Il problema è che questa legge elettorale nuova - che pure nelle carte è già scritta, si chiama «Germanicum» perché assomiglia al sistema tedesco e ha come unica norma ancora non decisa quella della soglia di sbarramento perché Renzi la chiede inferiore al 5% - ancora non è stata votata né dalla Camera né dal Senato. Zingaretti si accontenterebbe del sì prima del 20 settembre almeno in uno dei due rami parlamentari. Di Maio lo ha rassicurato: «Hai ragione, lo faremo», ma i giorni passano e il voto non si vede. Così cresce il malumore tra i dem che temono di pagare un prezzo troppo alto alle tante giravolte: hanno detto sì ad una riforma che avevano osteggiato con tutte le loro forze; per cambiare opinione hanno siglato un compromesso di cui però non incassano il pattuito, e non solo: se adesso minacciano di lasciare i loro militanti liberi di votare come gli pare (ma davvero poi i militanti obbediscono ancora ai partiti di Roma?) si prendono l’accusa di una doppia contraddizione. Insomma, cosa vuole davvero il Pd? Se vinceranno, come tutto fa pensare, i «sì» alla riforma, Zingaretti non potrà sedersi al tavolo dei vincitori.
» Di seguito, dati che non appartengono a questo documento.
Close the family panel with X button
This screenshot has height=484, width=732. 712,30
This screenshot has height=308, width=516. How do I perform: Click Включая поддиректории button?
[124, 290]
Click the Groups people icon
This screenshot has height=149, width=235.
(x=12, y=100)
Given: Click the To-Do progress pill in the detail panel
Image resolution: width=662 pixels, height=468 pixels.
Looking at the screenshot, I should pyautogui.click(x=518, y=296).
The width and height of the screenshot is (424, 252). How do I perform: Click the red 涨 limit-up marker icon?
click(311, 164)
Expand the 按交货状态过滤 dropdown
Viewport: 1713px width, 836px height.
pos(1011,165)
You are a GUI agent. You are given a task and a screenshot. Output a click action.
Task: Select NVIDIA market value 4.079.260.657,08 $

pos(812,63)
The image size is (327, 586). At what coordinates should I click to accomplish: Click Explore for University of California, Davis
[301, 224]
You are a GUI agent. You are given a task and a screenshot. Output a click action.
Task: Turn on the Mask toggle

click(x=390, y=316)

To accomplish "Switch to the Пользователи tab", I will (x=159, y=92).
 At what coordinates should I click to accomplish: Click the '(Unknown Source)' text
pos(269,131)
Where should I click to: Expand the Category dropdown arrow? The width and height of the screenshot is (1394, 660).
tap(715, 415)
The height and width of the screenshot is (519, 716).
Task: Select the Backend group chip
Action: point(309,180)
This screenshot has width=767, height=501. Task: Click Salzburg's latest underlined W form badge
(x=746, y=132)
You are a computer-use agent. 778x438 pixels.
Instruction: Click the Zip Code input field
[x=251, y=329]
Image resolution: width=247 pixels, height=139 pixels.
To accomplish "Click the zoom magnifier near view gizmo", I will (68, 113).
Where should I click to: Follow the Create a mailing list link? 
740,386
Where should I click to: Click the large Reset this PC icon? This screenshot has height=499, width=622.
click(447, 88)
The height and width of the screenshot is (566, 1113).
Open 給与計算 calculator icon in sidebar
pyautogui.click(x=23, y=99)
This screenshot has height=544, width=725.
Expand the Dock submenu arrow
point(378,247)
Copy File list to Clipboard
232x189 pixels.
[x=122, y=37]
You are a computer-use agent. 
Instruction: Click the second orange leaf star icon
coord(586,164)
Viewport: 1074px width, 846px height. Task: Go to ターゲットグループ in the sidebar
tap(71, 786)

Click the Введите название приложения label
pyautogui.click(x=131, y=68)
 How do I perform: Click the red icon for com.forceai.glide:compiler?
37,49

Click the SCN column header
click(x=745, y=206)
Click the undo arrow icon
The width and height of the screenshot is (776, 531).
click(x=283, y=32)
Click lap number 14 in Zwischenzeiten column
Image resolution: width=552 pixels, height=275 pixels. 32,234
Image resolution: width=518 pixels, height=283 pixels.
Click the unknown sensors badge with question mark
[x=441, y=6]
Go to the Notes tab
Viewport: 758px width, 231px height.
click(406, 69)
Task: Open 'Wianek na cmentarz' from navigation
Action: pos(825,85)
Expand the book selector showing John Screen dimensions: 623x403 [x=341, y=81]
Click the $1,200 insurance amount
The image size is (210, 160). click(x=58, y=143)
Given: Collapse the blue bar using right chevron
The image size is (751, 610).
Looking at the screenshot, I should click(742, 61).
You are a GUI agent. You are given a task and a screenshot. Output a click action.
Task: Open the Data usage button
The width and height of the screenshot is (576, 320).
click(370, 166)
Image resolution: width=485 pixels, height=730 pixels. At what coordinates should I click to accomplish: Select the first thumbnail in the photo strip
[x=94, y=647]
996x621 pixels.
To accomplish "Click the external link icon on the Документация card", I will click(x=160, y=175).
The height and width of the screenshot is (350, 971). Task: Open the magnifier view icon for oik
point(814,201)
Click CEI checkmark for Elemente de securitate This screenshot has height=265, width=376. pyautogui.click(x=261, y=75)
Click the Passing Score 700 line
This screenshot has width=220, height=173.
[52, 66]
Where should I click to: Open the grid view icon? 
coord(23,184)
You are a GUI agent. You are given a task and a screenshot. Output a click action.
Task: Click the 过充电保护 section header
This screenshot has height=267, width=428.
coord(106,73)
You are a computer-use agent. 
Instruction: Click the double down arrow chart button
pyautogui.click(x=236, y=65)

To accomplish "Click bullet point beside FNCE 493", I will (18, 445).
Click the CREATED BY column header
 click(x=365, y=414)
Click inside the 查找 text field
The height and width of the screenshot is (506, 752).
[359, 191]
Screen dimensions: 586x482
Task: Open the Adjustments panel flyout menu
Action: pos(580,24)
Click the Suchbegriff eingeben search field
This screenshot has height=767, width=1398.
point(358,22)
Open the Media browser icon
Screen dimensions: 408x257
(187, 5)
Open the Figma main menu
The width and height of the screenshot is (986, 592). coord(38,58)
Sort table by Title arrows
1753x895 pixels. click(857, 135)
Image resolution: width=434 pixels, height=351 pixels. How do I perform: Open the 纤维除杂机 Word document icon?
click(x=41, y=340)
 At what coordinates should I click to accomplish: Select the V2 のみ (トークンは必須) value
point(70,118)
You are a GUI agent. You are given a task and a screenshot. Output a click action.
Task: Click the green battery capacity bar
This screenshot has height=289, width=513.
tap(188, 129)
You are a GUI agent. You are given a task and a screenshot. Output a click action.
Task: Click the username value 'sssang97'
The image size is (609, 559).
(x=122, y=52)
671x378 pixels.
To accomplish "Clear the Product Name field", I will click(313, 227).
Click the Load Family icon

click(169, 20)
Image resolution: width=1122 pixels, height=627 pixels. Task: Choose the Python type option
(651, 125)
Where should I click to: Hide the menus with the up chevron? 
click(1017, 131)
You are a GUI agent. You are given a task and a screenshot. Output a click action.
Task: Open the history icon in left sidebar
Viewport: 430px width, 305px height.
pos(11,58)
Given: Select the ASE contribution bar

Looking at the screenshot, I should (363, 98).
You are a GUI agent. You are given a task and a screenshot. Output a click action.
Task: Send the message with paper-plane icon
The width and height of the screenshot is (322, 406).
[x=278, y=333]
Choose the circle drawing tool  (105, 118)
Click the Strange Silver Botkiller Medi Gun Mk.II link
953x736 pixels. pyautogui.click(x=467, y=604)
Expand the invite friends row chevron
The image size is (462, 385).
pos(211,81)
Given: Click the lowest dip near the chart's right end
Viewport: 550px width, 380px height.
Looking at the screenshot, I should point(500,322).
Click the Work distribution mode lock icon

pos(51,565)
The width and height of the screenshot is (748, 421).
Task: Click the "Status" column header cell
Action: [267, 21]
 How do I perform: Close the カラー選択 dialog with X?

Se invece prevarranno a sorpresa i «no», non potrà certo rivendicare la primogenitura delle critiche visto che se è rimangiate. E se poi davvero il «Germanicum» non vedrà la luce? La segreteria Zingaretti insomma si trova ad affrontare un curva pericolosa lungo la sua strada: il 20 settembre non solo c’è questo pasticcio del referendum ma si vota per le regioni e il Pd non è per niente tranquillo sull’esito. I grillini continuano a negarsi ad un accordo anche sostanziale, ovunque tranne che in Liguria dove il patto sul giornalista del «Fatto» Ferruccio Sansa è visto da molti democratici come un errore fatale: il candidato alle regionali ha sempre sparso veleno su di loro. Senza accordi sono in bilico sia la Puglia di Emiliano che le Marche del governatore uscente Ceriscioli accusato di aver fallito la ricostruzione del terremoto del 2016, di fatto mai cominciata. Persino la Toscana potrebbe essere l’occasione per Matteo Salvini per prendersi la rivincita dopo lo smacco in Emilia Romagna. Resta più sicura la Campania del coriaceo De Luca che però non è allineato con Zingaretti. Il centrodestra, sicuro delle vittorie di Toti in Liguria e Zaia in Veneto, potrebbe andare all’assalto di malmesse roccaforti rosse oltretutto infragilite dalla divisione dei partiti di maggioranza. E ancora una volta il prezzo alla cassa lo pagherebbe il Pd. Con quali conseguenze politiche?